Did you know that comics and cinema came together practically? One helps to understand the other’s language!
During the industrial revolution, several technologies were created and implemented in society. Advances in printing, with more efficient press machines, made room for comics in newspapers. A little later, at the end of the 19th century, the first video camera was developed by the Lumiére brothers, who started cinema.
Like any new technology, it was also necessary to develop a new language. The comics, at the beginning, were linked to cultural advancement, with caricatures and cartoons, later being adapted for the comic strips we know today. Subsequently, comic books also began to be successful.
Cinema, contrary to what we see today, started with the scientific purpose of registering reality and not fiction. The first recordings with the camera captured everyday scenes. With the emergence of mass culture, from the second half of the 20th century, cinema became the 7th art, joining the cultural ties already present in comics.
At that moment, the two languages begin to intertwine.
Among the main similarities between the two is the way in which the reader and viewer see the image. For example, the different frameworks (such as the open and medium plan) are common to both languages. When the scenario needs to be shown and contextualized, the open plan is used; when the character must be highlighted, the use of the medium plane is more appropriate.
The positioning of the camera, such as the top-down or bottom-up view (plongée and contaplongée), are used to connote the superiority or inferiority of the characters. The technique started to be used almost at the same time by both languages.

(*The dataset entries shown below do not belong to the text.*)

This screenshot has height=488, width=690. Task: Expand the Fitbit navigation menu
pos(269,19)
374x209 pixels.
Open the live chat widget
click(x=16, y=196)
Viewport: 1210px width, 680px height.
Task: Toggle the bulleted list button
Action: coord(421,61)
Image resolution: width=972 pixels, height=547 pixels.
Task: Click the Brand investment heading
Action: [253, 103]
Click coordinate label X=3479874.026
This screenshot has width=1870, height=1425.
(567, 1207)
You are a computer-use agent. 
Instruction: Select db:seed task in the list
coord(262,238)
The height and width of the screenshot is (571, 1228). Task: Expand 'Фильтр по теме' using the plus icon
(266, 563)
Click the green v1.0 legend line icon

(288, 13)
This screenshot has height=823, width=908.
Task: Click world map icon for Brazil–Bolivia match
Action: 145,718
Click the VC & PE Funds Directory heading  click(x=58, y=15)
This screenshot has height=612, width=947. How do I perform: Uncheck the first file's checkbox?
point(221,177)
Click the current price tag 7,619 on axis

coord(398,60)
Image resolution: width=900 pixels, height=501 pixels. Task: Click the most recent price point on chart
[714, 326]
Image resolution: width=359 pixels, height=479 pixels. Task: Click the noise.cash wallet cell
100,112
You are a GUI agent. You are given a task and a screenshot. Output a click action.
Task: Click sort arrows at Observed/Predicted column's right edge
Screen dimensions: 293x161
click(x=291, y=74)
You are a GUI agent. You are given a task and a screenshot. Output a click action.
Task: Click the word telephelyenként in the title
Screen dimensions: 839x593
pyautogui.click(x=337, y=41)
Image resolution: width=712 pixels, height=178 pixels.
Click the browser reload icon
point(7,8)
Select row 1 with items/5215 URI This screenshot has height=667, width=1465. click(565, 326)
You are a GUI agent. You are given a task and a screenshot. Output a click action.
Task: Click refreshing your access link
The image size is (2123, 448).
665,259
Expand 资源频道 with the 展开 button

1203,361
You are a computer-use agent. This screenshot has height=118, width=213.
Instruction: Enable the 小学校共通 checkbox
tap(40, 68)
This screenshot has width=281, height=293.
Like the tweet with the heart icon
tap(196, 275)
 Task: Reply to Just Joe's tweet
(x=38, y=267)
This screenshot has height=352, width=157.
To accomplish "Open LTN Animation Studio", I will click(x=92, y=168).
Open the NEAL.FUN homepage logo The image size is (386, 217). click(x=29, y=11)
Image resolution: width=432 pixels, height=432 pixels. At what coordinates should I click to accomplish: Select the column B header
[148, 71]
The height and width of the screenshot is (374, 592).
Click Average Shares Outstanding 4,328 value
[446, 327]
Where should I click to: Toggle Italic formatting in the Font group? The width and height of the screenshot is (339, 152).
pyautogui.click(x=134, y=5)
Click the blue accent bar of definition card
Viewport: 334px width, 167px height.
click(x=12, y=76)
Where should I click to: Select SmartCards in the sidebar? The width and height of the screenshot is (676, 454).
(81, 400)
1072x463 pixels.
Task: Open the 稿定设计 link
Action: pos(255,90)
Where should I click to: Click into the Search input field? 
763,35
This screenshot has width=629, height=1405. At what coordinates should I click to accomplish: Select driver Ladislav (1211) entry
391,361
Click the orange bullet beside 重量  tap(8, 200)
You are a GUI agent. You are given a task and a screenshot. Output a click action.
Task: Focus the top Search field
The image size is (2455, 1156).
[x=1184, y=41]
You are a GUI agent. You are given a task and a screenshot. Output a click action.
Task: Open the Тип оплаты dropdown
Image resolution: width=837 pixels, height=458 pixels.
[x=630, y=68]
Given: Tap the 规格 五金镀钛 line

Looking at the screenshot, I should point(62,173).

As both cinema and comics aim to tell a story, the concept of temporal ellipses (passage of time in the narrative) emerged at that time, in its variety of techniques.
Other techniques are also common to cinema and comics, such as the effect of depth of field and lighting of the characters.
Despite the similarities, the two languages have different formats.
The videos allow different montages of the order in which the images are shown, being possible to control the duration of the video and to use simultaneous stretches, for example. Comics are more spatially limited.
Most of the similarities between the two languages were developed in the same way because they were inspired by the same source, painting. Every art format is inspired by other formats. The most important influence of comics in the videos was inspiration. While the two languages were developed simultaneously, they inspired each other, as they continue to do.
Therefore, in the process of creating a video, it is important to draw inspiration from other sources, such as visual arts, painting, literature and comic books. This variety of references generates a repertoire for those who work with video production or would like to delve deeper into the hobby. Get inspired!